Polynomial $81x^5+27x^3-9x^2+50$, when divided by $3x+2$, remainder = A.

To find,

3A - 42/10

Solution,

Firstly, according to the remainder theorem, when a polynomial p(x) is divided by (x - a), the remainder obtained will be p(a).

It means if we substitute the value of x obtained by equating the divisor to 0 into the p(x), we get the remainder.

So here, the divisor is (3x + 2).

Putting 3x + 2 = 0, we get

$x = -\frac{2}{3}$

Let the given polynomial be: p(x).

Now, we can substitute the obtained value of x into p(x) to get the remainder.

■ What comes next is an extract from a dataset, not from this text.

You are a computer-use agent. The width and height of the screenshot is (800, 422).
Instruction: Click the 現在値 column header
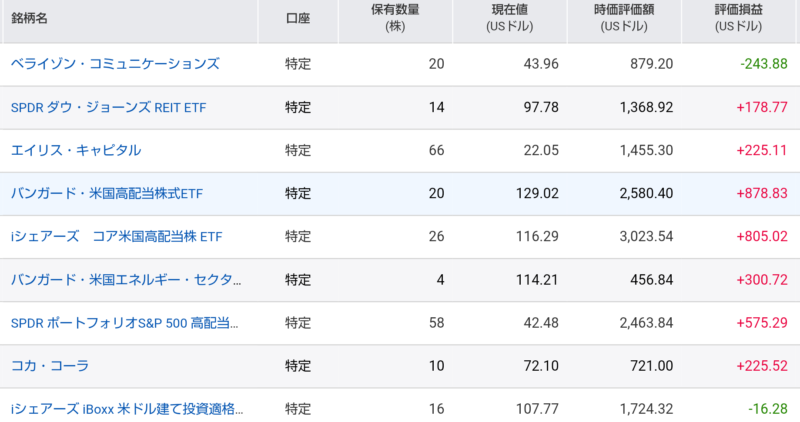pyautogui.click(x=510, y=18)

As $p(x) =81x^5+27x^3-9x^2+50$

⇒ $p(-\frac{2}{3})=81(-\frac{2}{3})^5+27(-\frac{2}{3})^3-9(-\frac{2}{3})^2+50$

⇒ $p(-\frac{2}{3})=81(-\frac{32}{243})+27(-\frac{8}{27})-9(\frac{4}{9})+50$

⇒ $p(-\frac{2}{3})=(-\frac{32}{3})-8-4+50$

⇒ $p(-\frac{2}{3})=-\frac{32}{3}+38$

⇒ $p(-\frac{2}{3})=\frac{-32+114}{3}$

⇒ $p(-\frac{2}{3})=\frac{82}{3}$

Thus, the remainder when given p(x) is divided by 3x + 2, will be $\frac{82}{3} .$

Now, according to the question, the remainder is A. So,

$A=\frac{82}{3}$

We have to find

$3A-\frac{42}{10}$

Substituting the value of A,

$3A-\frac{42}{10}=3(\frac{82}{3} )-\frac{42}{10}$

$=82-\frac{42}{10}$

$=\frac{820-42}{10}$

$=\frac{778}{10}$

$=\frac{389}{5}$

Therefore, for the given polynomial, the value of $3A-\frac{42}{10}$ will be $\frac{389}{5}.$